Because the more you're able to spend, the more likely you'll win business from your ads… instead of your competition winning the business.
So before thinking about where to advertise… or what the ads should look or sound like…
You need to consider your numbers, by which I mean you need to know how much net revenue you bring in when you make a sale.
For example, let's say you run a retail business (online or offline).
The two numbers you'll want to look at are AOV and NPM.
AOV is your average order value.
NPM is you Net Profit Margin or the average amount you keep after the cost of fulfilling an order.
By knowing these two numbers, you can now calculate the point at which you will breakeven on your ad spend. This tells you the number you need to hit to justify your advertising investment.
To figure out your Breakeven Return On Ad Spend (B/E ROAS), use this simple formula:
B/E ROAS = AOV / AOV x NPM
For example:
If your AOV is $700
And your NPM (Net Profit Margin) is 38% or $266
Therefore, your B/E ROAS = 700 / 266 = 2.63
This means that for every dollar going into advertising, at least $2.63 needs to be returned in order for the ads to be profitable.
And if you sell different products or services which have different profit margins, it's worth calculating which ones might be worth focusing on to maximize a profitable ad campaign.
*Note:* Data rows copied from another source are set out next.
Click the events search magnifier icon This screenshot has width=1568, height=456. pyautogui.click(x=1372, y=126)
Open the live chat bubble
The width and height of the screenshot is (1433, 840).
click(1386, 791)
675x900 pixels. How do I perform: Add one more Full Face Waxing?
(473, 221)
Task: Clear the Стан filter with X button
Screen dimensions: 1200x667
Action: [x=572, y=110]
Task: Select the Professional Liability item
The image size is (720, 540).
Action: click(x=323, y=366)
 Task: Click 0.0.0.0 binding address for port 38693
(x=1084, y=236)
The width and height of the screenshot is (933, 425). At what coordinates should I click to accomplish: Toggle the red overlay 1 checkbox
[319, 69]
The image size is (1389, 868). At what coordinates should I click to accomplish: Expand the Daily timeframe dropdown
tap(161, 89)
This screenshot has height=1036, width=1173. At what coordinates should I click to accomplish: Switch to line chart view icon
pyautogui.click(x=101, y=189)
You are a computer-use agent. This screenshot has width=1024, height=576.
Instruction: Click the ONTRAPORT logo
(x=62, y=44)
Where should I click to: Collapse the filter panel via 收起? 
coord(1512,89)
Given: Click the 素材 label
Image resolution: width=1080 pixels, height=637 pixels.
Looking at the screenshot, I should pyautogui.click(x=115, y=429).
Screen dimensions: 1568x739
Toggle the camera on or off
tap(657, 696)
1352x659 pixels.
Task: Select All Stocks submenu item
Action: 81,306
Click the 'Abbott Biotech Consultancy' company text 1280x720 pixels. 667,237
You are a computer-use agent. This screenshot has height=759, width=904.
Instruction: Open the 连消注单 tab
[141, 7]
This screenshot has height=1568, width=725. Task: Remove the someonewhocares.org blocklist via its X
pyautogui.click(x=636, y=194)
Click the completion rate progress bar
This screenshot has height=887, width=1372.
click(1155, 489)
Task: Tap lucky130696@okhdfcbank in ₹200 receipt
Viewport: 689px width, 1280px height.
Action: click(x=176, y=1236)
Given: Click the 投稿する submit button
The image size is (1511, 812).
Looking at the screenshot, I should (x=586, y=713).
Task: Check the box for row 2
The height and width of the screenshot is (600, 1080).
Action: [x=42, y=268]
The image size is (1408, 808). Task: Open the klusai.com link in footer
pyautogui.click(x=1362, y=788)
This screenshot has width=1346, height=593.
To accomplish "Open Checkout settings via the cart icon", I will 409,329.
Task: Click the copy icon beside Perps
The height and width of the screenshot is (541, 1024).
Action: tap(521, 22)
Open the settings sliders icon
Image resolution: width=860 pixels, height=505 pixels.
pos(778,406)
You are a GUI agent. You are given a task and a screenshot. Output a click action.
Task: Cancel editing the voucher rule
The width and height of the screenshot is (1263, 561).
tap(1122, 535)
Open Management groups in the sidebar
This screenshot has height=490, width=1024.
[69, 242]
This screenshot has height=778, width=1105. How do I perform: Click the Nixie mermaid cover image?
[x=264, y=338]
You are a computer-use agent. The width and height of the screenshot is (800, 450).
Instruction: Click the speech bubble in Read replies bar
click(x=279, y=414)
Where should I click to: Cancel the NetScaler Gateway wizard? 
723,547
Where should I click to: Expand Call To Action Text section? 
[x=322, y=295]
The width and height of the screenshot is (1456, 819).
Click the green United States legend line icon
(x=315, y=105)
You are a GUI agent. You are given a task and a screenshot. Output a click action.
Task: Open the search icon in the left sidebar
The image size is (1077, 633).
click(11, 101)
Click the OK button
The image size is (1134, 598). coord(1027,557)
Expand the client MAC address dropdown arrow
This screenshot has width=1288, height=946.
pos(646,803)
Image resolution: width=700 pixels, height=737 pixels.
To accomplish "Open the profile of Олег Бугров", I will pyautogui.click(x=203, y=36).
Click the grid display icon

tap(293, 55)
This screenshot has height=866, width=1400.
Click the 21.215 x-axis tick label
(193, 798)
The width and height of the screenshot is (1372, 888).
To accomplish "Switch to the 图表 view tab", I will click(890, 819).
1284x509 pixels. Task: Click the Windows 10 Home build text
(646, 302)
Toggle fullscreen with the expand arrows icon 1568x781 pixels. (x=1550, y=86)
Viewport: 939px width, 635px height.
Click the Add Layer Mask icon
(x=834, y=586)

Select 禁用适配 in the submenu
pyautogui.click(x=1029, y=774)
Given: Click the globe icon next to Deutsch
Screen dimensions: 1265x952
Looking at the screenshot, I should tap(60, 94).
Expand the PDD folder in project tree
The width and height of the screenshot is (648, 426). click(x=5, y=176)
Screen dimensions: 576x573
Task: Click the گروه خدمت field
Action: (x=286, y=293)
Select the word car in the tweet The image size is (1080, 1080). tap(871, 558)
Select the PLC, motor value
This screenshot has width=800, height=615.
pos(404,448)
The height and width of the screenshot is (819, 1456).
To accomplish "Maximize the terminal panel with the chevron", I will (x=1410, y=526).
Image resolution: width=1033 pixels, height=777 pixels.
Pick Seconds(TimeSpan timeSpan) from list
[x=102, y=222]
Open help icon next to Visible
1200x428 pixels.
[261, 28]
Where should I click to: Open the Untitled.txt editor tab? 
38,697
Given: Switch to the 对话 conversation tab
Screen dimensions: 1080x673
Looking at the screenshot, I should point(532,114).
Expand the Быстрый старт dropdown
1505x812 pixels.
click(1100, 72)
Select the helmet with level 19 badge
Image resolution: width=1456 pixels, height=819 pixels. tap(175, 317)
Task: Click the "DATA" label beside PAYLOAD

4 important “reason why” ad elements.
Small businesses don't have money to waste on ads that simply “get their name out there.” Instead, it's important to ensure your ads are structured to get people to take action after seeing or hearing them.
Specifically, ads should have one or more forms of a “reason why” someone should care, let alone take action.
Including one or more of these four elements will help make that happen:
1. It should be newsworthy
The great advertising industry “Mad Man,” David Ogilvy, was said to have asked “If you have no news, why bother advertising the fact that you don't?”
The point being, ads which highlight a reason why are going to attract greater interest than those which simply shows that a business or product exists.
As I type this, I've been thumbing through our local free weekly newspaper. Nearly every ad is for an upcoming event or concert – each highlighting a newsworthy headline like “one night only” or “only Portland area appearance in 2022.”
But I also see a handful of ads for local retailers which fail to leverage newsworthiness. Instead they just sit there on the page, merely displaying the business name, phone number, and address.
At least one of these ads gives me absolutely no indication of what the business does. And I'm not inspired enough by the ad to try to find out.
2. A benefit should be clearly understood
Ads which explain a benefit can tap into existing desires of consumers – without forcing someone to do the mental work of connect what's being offered with what they want.
Benefits can either be relief from negative circumstance… or gain of something positive.
Take this classic ad opener from a direct mail piece, for example:
It sure beats an ad listing the product name and where to get it. Instead, it trades on one of the numerous emotional forces that drives all humans to buying decisions (in this case, greed).
3. Include details that set you apart from others
This is the part of the ad which highlights the positioning of the product, service, or business.
Positioning is a big topic, and one you can (and should) read more about here.
But the basic point is to claim a place in the consumer's mind which no other business has claimed.
For example: Sarasota's only Chicago style hot dog spot or Financial planning for Federal employees.
And, of course, it should be mentioned in the ad. After all, the point is to make sure people know which position is being claimed… and what better place to do it than in your ads?
4. A call-to-action must be included
It could be argued that this element is the most important of all.
Because in the absence of a clear call-to-action, people are most likely to take no action at all.
The best ads, however, will include instructions on exactly what to do, what will occur when they take that action, and why they should do it now rather than wait.
Don't make the mistake of assuming people will know what to do. This thinking will only result in untold masses not giving you money… because you didn't think it important enough to tell them how to do it.